Among the factors that reduce pedestrian road safety are wider lanes, roadway widening, and roadways designed for higher speeds and with more traffic lanes.

For this reason, some European cities, such as Freiburg (Germany), have lowered the speed limit to 30 km/h on 90% of its streets to reduce the risk to its 15 000 residents. With such a policy, 24% of daily trips are performed by foot, against 28% by bicycle, 20% by public transport, and 28% by car.

A similar set of policies to discourage car use and increase pedestrian safety has been implemented in the Northern European capitals of Oslo and Helsinki.
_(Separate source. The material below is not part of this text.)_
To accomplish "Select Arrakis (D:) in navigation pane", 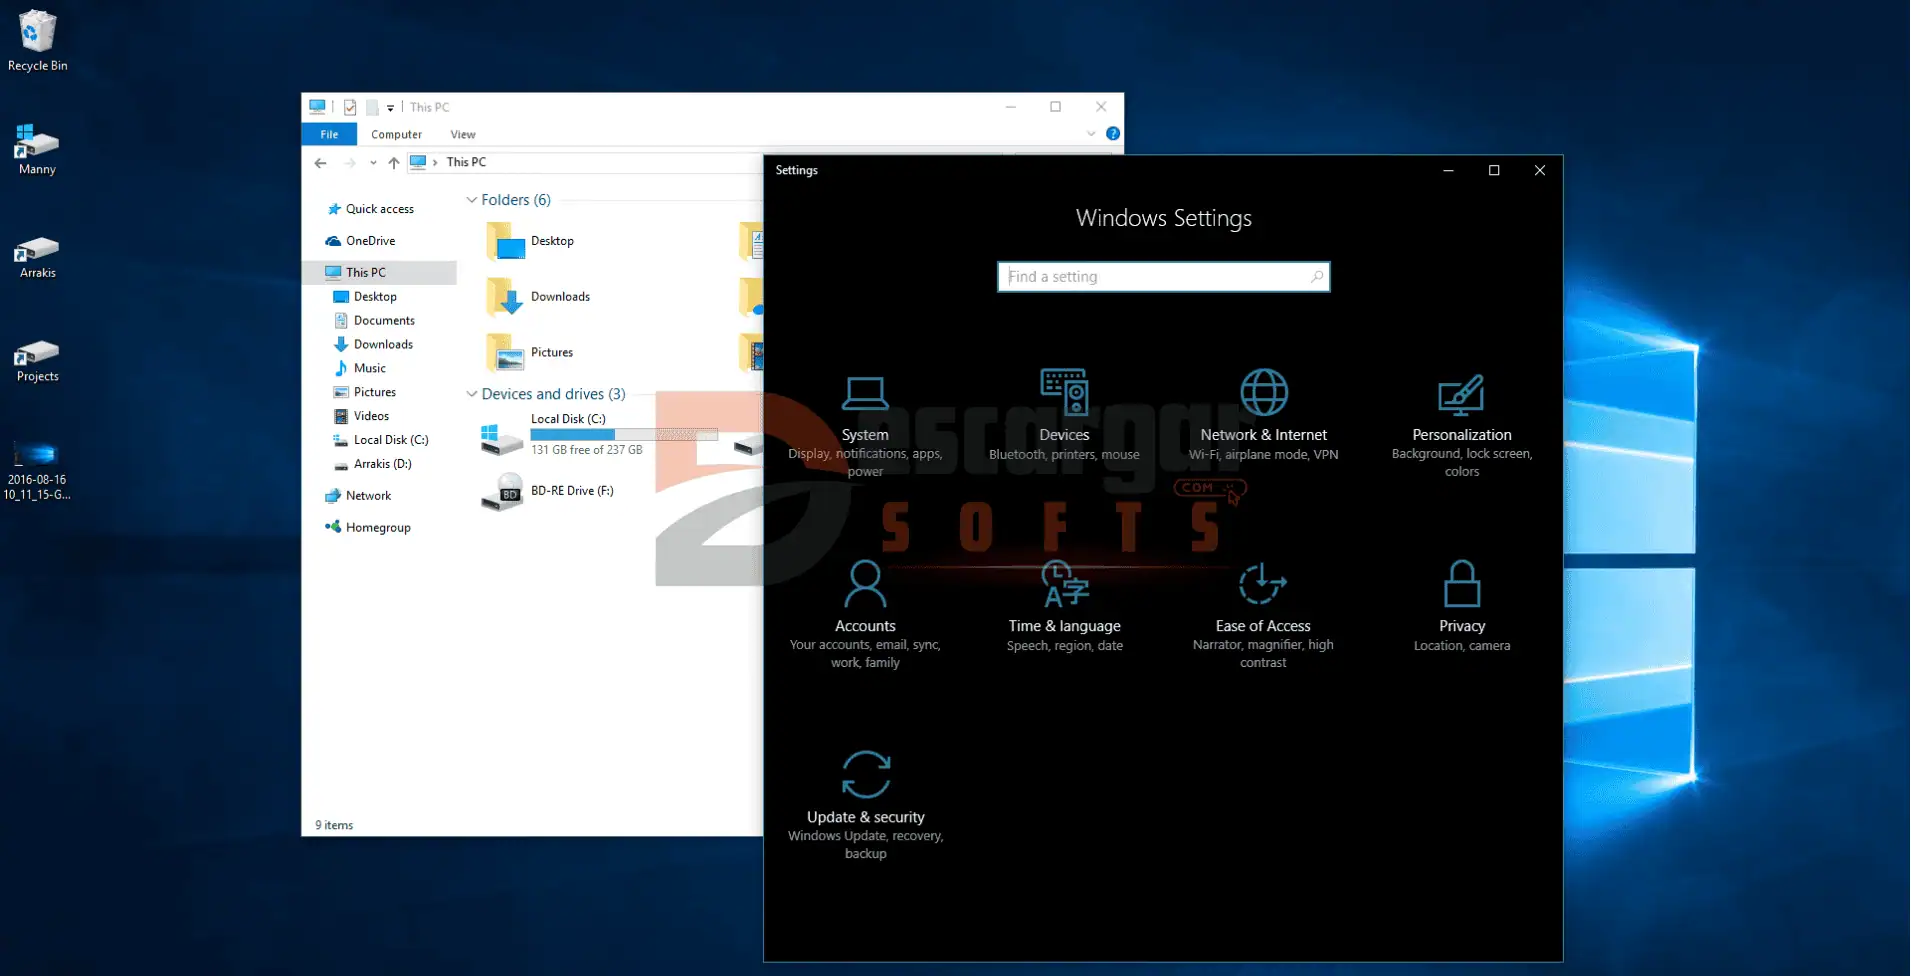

In 2019, this resulted in both cities counting zero pedestrian deaths for the first time.

== Signs and signals ==

Hong Kong road sign

Shorter pedestrian wait times at signalised crossings reduce the likelihood of people walking on red (crossing the road against a signal), which improves safety.

== Vehicle design ==

After decades of decline, US pedestrian deaths have increased since 2009. A New York Times study concluded that higher hoods and larger vehicle blind spots from progressively larger pickups and SUVs is responsible for part of the increase.

== Sociology ==

In the aftermath of a pedestrian-involved collision in the US, journalists often report that the pedestrian "darted" into the road, using language based on the National Highway Traffic Safety Administration's Model Minimum Uniform Crash Criteria (MMUCC), which police use to categorise each crash. The MMUCC defines dart or dash to mean a non-motorist suddenly entering from off the roadway. Examining federally reported crash data between 2017 and 2021, the policy director for the League of American Bicyclists questioned the plausibility of the aggregate statistic that there were 150 instances of pedestrians over the age of 75 who "darted" or "dashed" into the street before being killed in a crash.
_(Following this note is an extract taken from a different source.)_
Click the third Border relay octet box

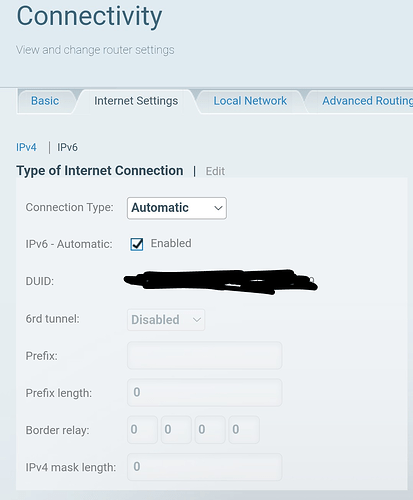[x=210, y=430]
While some reports in Africa use the word "accident", the WHO says "crash" should be preferred, as the former obscures the preventable nature of road deaths. The WHO and Bloomberg Philanthropies underwrote a study of 1000 news articles in five countries in Anglophone Africa, finding that "news in Africa typically obscures the fact that road deaths are preventable. News reports largely also fail to cover more systemic causes of road deaths such as poor infrastructure and inadequate laws, regulations and law enforcement."
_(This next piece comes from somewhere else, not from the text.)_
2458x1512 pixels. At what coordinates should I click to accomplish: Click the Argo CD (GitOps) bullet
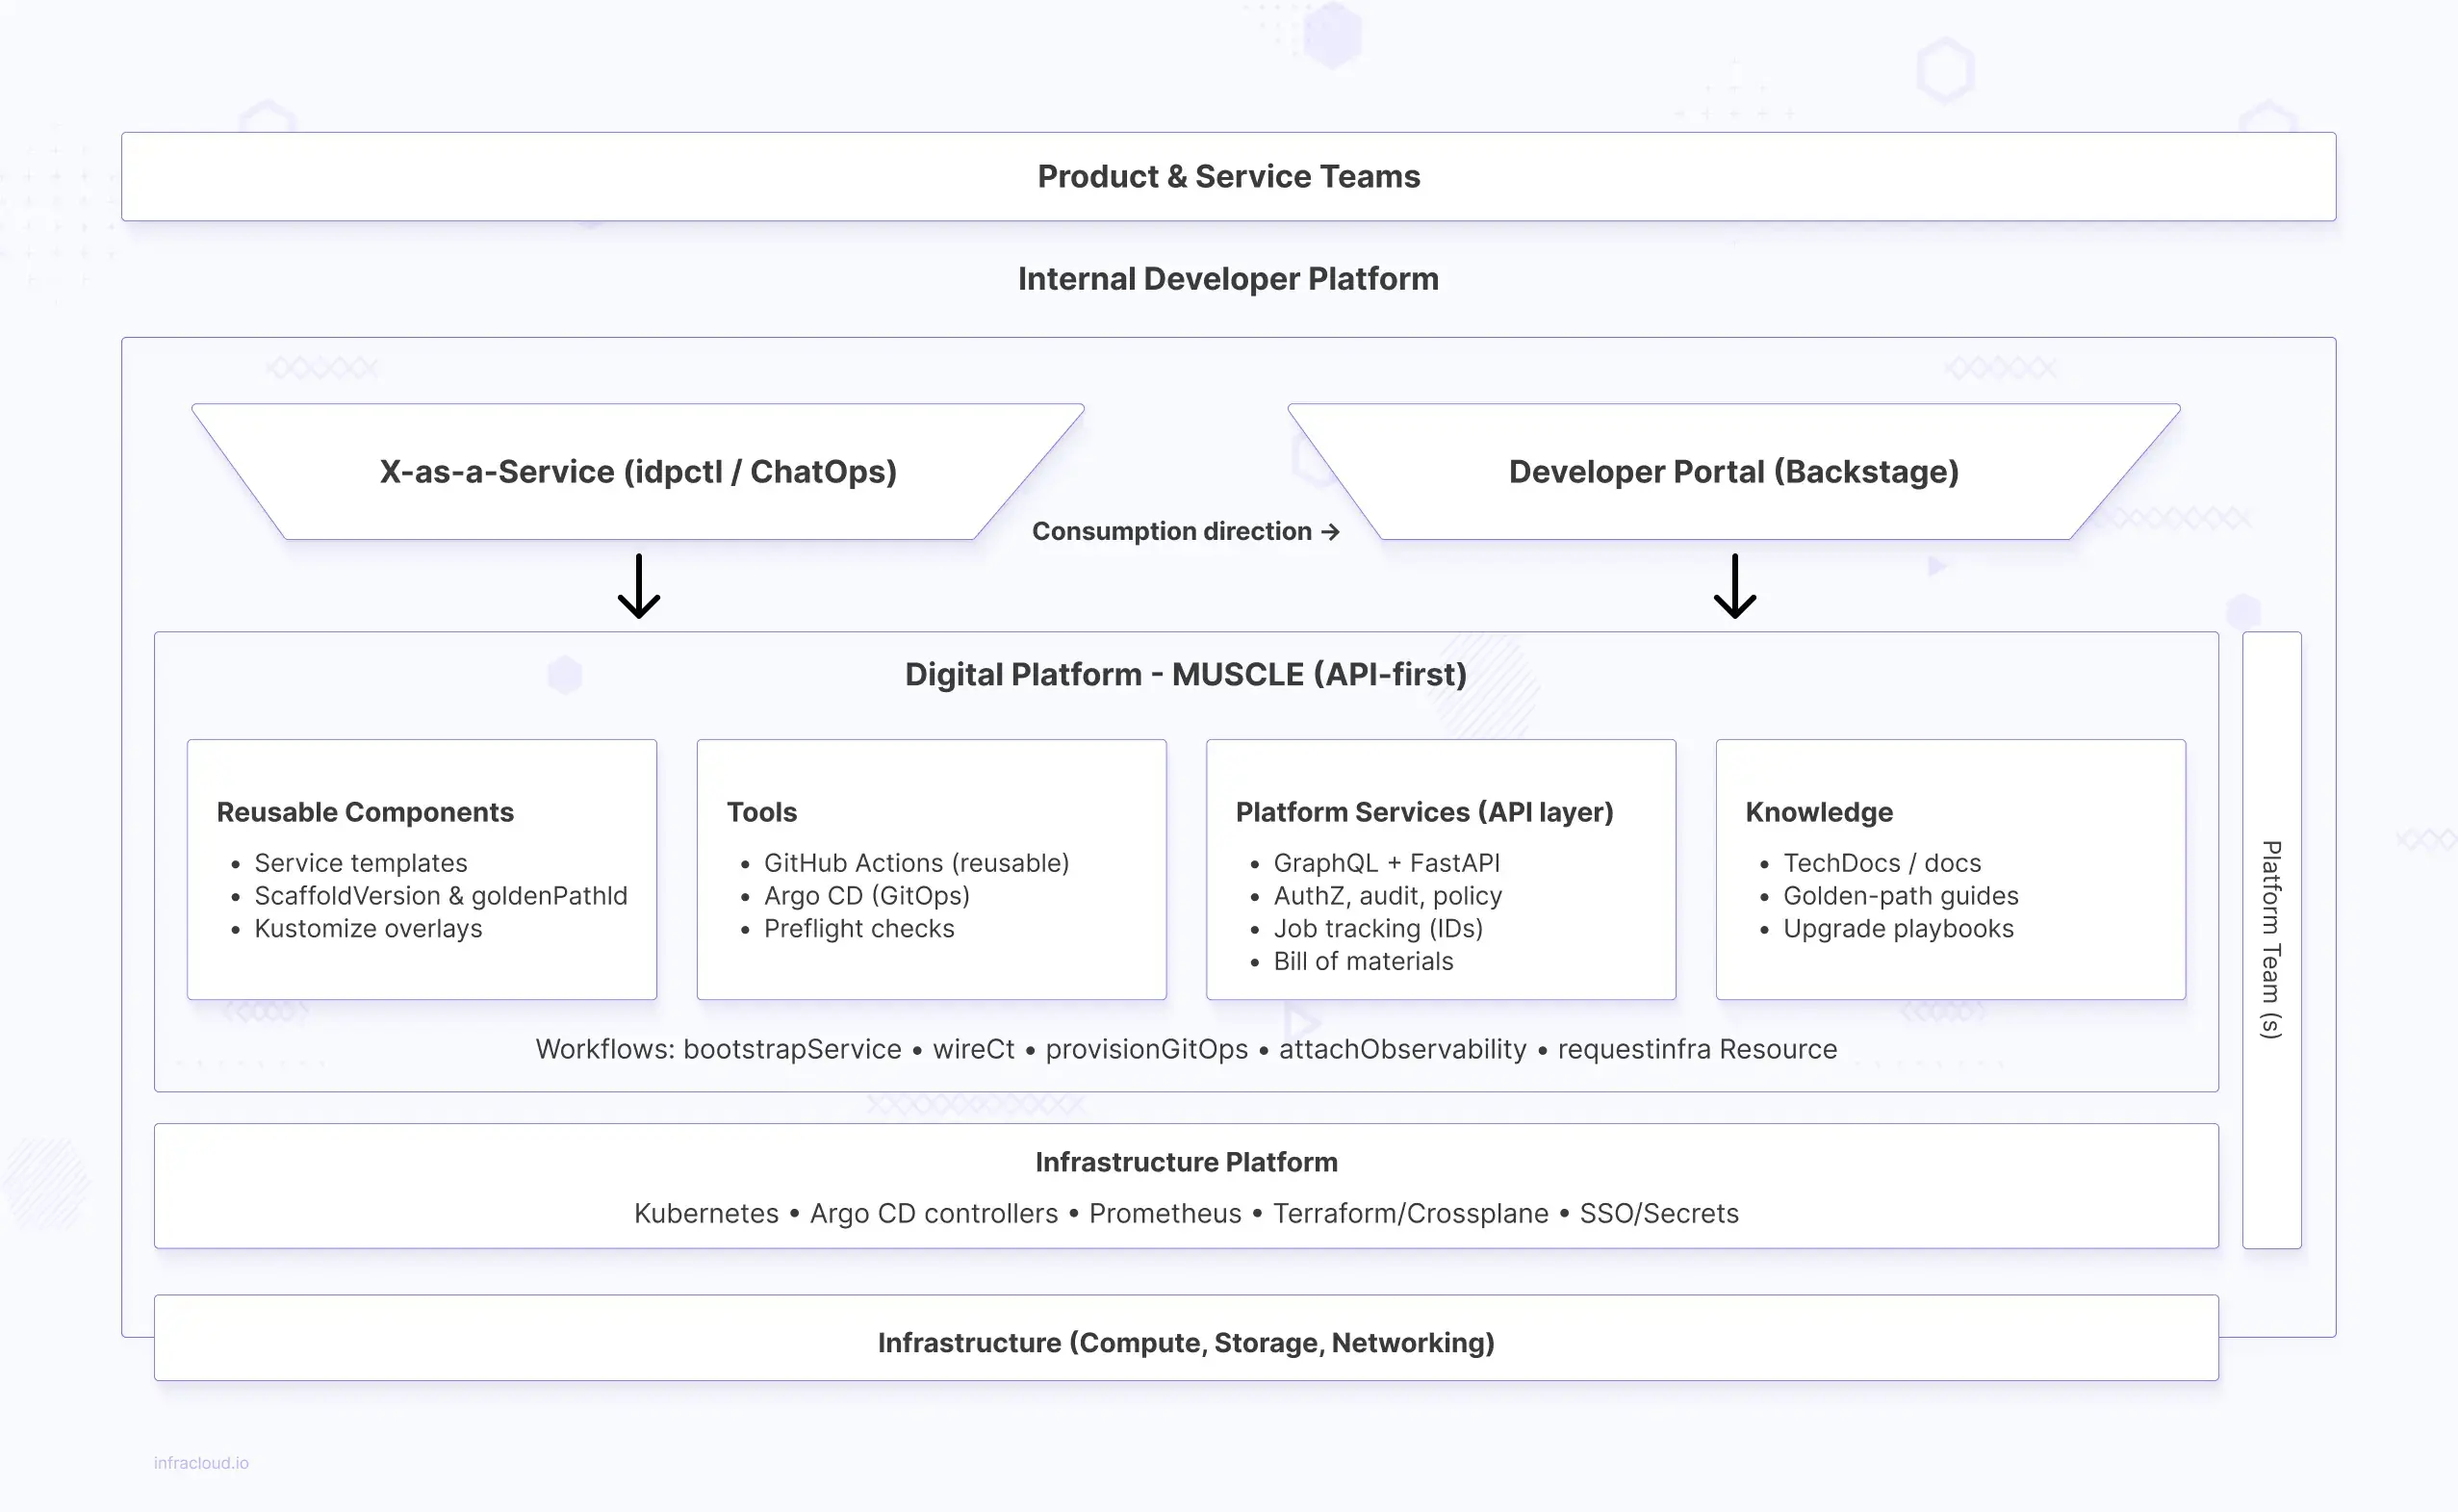[866, 895]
Controversy exists over the extent to which criticising pedestrian behaviours constitutes victim blaming. Separately from jaywalking, which is a criminalised act in some countries, pedestrian victims of traffic crashes are also faulted for acts that are not illegal, such as not making eye contact with motorists, not giving way to motorists even when the pedestrian has right of way, wearing clothing deemed inappropriate, or wearing headphones. Media reports of pedestrian fatalities usually repeat uncritically the narrative from police accounts, and minimise the role of the motorist by passive voice constructions or by transferring grammatical agency from the motorist to the vehicle.

==Seasonality==

In Europe, pedestrian fatalities have a seasonal factor, with 6% of annual fatalities occurring in April but 13% (twice more) in December. The reason for such a change might be complex.